With all the focused intensity of his clean, dramatically-lit portraits of artists, flowers and folded body parts, it’s its own perfect thing, but the visual metaphor in Robert Mapplethorpe’s Hand In Fire (1985) isn’t exactly subtle. Do not attempt at home. You’re risking hockeyness.
Man Ray’s double exposure experiments yielded this lovely specimen, Demain (1932). Scandalous. Beautiful. Cartoonishly hypersexualized, but beautiful. Just be glad it’s not a rayograph.
Photographer Philippe Halsman took that famous Salvador-Dalí-in-a-flurry-of-flying-cats-and-frozen-water photograph. Here’s his immaculately crafted portrait of Jean Cocteau. Celebrity photographs were so much cooler in the old days.

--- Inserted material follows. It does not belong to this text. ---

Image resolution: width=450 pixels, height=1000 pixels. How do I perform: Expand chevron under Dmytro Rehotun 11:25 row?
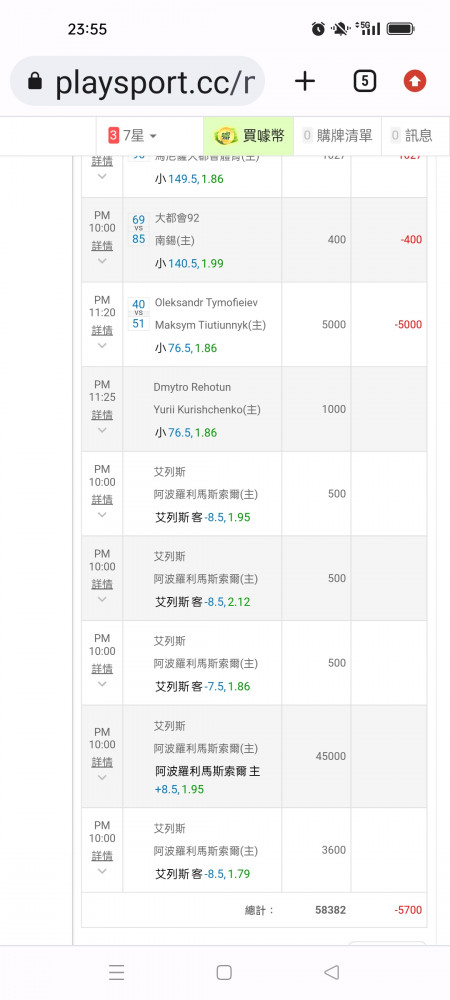pos(102,430)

Speaking of un-subtleties…Ukrainian-born photographer Boris Mikhailov of the infamous Case History series has always had a great sense of humor, comfortably leaning towards the naughty. Here’s a particularly vibrant one from his Yesterday’s Sandwich (1960-1970) series.
Claude Cahun’s Que Me Veux-Tu? (What Do You Want From Me?) (1928) is replete with subtext. Born Lucy Schwob, her portraiture explored her dual, fluid-gendered identity. This self-portrait is particularly iconic and, of course, all analog. Precision!
Gjon Mili travelled the world as a freelancer for Life. He also worked with an MIT professor to pioneer the photographic use of stroboscopic instruments, capturing so much more than double-exposure. Many of his innovative works look like an unfurled zoetrope, charged and emotive. And just look at Picasso’s light graffiti moves!
Photographer Duane Michals’ episodic and captioned photo works tell a story. This one is about a Violent Women (1982), because human emotion is a many layered thing.
German photographer Edmund Kesting shot this photograph of dancer Dean Goodelle in 1932, before the cheesy “picture within a picture” ’70s television came and ruined it all.
Germaine Krull was a particularly liberated female photographer of the early 20th century. Publicité Pour Paul Poiret (1926) is like a peek into her life. Bit of a Metropolis feel, no?
If there’s anything slightly creepier than Alice In Wonderland author Lewis Carroll’s hobbyist portrait series of sleeping little girls, it’s this striking portrait of a sleeping little girl and her ghost-double collaborating on her own murder.